The catalog is the set of entities (services, components, etc.) that ForgePortal knows about. Entities are discovered from Git (GitHub/GitLab) in two ways: scheduled repo scan and webhooks. Once ingested, they are searchable via PostgreSQL full-text search.

How it works

  1. Discovery — Either the worker runs a repo scan (per org from discovery.orgs) or the API receives a push webhook and detects changes to entity.yaml (or discovery.entityFilePath).
  2. Ingestion — For each repo with a valid entity file, the system fetches the file via the SCM provider, parses and validates the YAML, then upserts the entity (insert or update by kind + namespace + name). It also updates entity_sources (provider, repo_url, path, last_seen_at).
  3. Search — The UI and API query entities with filters (kind, namespace, owner, lifecycle) and optional full-text query. Search uses a GIN index on a tsvector column (search_tsv) and plainto_tsquery + ts_rank for relevance.
Key concepts
  • Scan = worker job over discovery.orgs; lists repos, reads entity.yaml, upserts. Scheduled (e.g. cron) or manual (Admin → Scan).
  • Webhook = push event → API checks if entity.yaml (or docs) changed → refresh entity or enqueue docs-index.
  • FTS = PostgreSQL search_tsv (tsvector), GIN index, plainto_tsquery('english', q) and ts_rank for ordering.
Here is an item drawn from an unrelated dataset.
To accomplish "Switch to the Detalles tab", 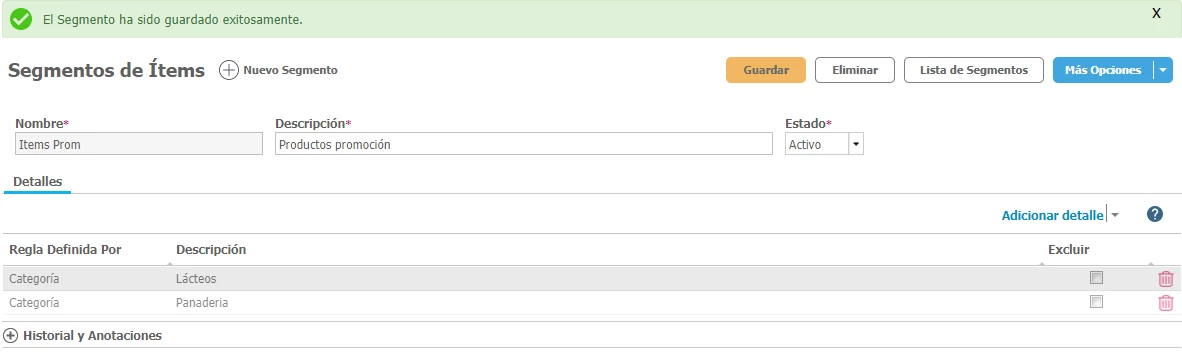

Discovery: scan vs webhook

MechanismTriggerUse case
Repo scanScheduled (e.g. every N minutes) or manual (Admin → Scan)Bulk discovery of all repos in configured orgs; initial load and periodic sync.
WebhookPush to default branch (GitHub/GitLab)Fast update when someone pushes a change to entity.yaml or docs.

Scan requires discovery.orgs in config (and SCM credentials). Webhook requires a registered webhook URL and (for GitHub) optional secret verification. If the push touches the entity file, the API can re-fetch the file and upsert the entity; if it touches docs paths, it may enqueue a docs-index job instead.

Ingestion

  • Upsert = insert if no entity exists for (kind, namespace, name); otherwise update. Conflict is resolved by kind + namespace + name.
  • entity_sources is updated so the system knows the provider, repo_url, path, and last_seen_at.
  • search_tsv is maintained (via trigger or application logic) from entity fields (e.g. name, description, tags) for full-text search.

Search (FTS)

  • Column: entities.search_tsv (tsvector, e.g. built from name, description, tags).
  • Index: GIN on search_tsv for fast @@ queries.
  • Query: plainto_tsquery('english', $q) so the user query is normalized for phrase/single-word search.
  • Ranking: ts_rank(search_tsv, query) is used to order results by relevance.

The catalog list/search API accepts a q parameter; when present, the DB filters with search_tsv @@ plainto_tsquery(...) and orders by rank.